▶ [TASK STATEMENT]: Each entry below is to be written out exactly, and the pictures are to be left out.

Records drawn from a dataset
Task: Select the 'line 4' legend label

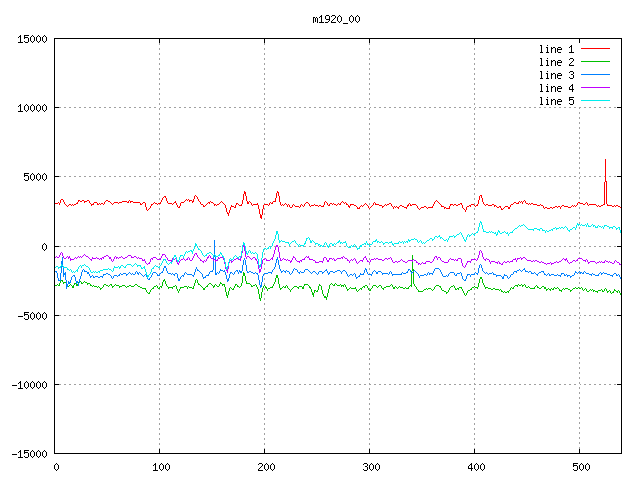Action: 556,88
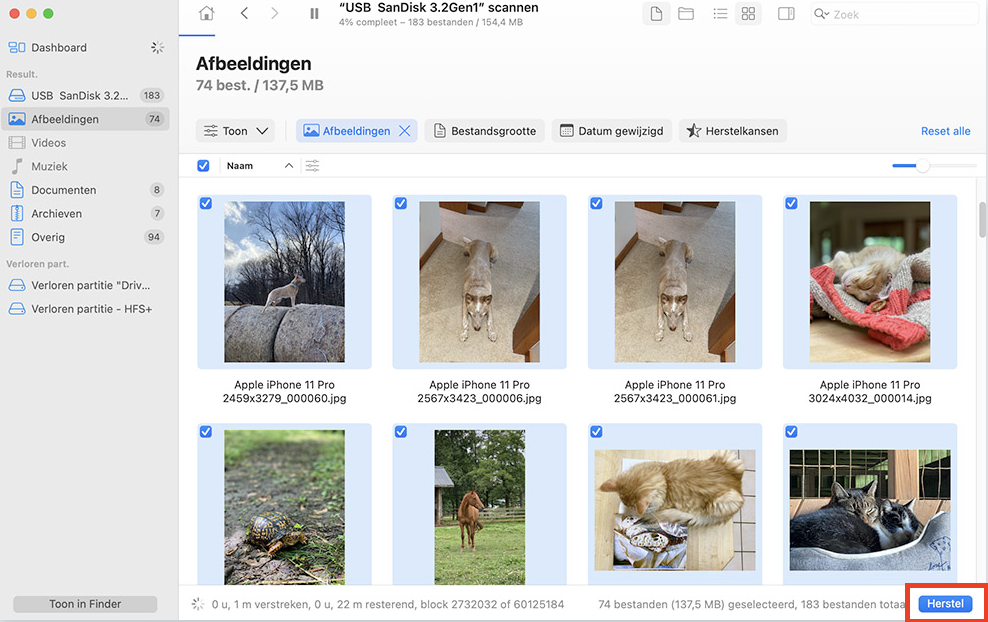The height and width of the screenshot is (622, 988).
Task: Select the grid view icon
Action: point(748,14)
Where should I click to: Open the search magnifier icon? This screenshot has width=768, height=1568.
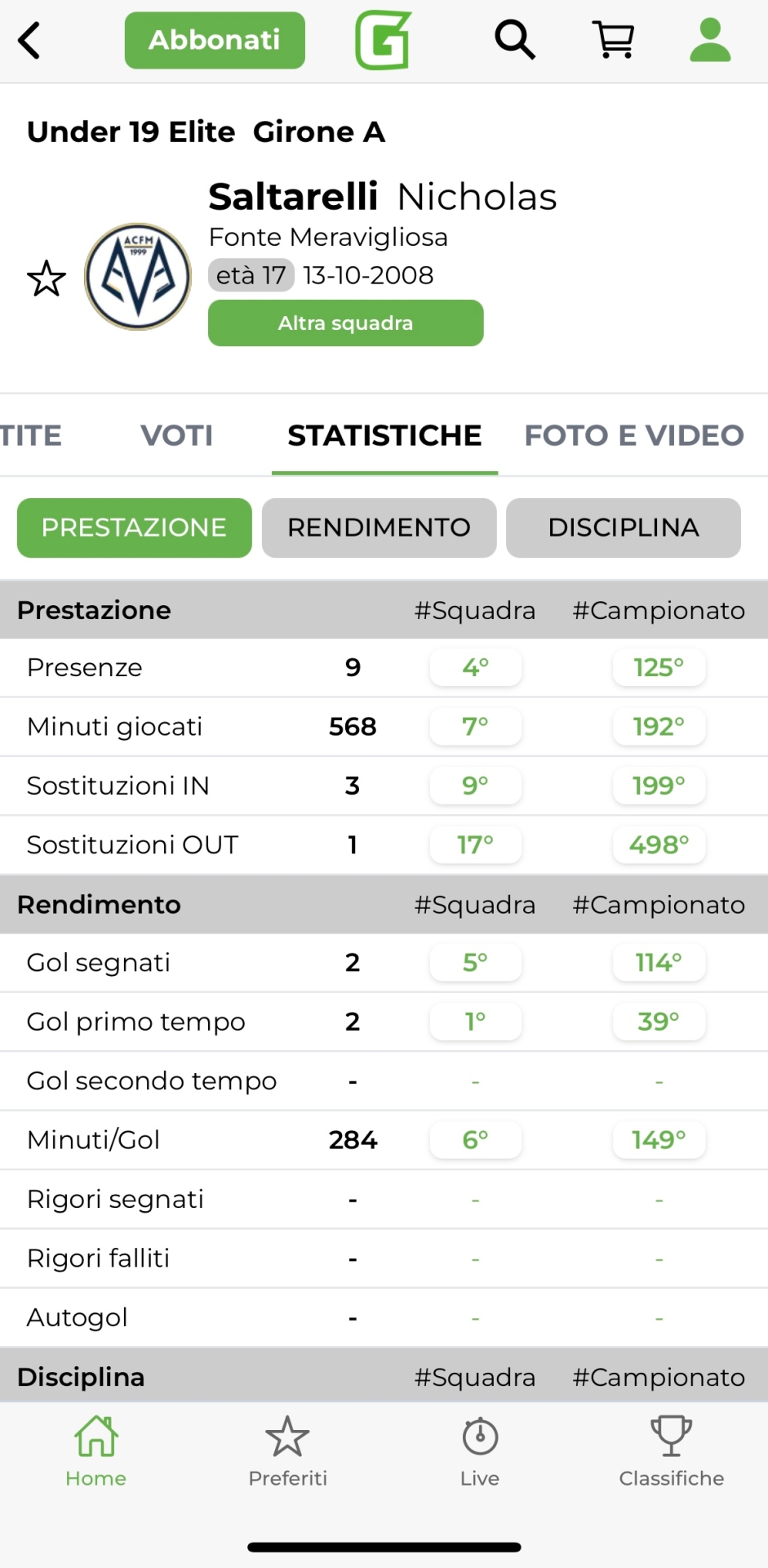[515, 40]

▶ [WRITTEN ANSWER]:
Task: Select the 'line 4' legend label

Action: 556,88
The height and width of the screenshot is (622, 988).
Task: Select the grid view icon
Action: point(748,14)
Where should I click to: Open the search magnifier icon? This screenshot has width=768, height=1568.
[515, 40]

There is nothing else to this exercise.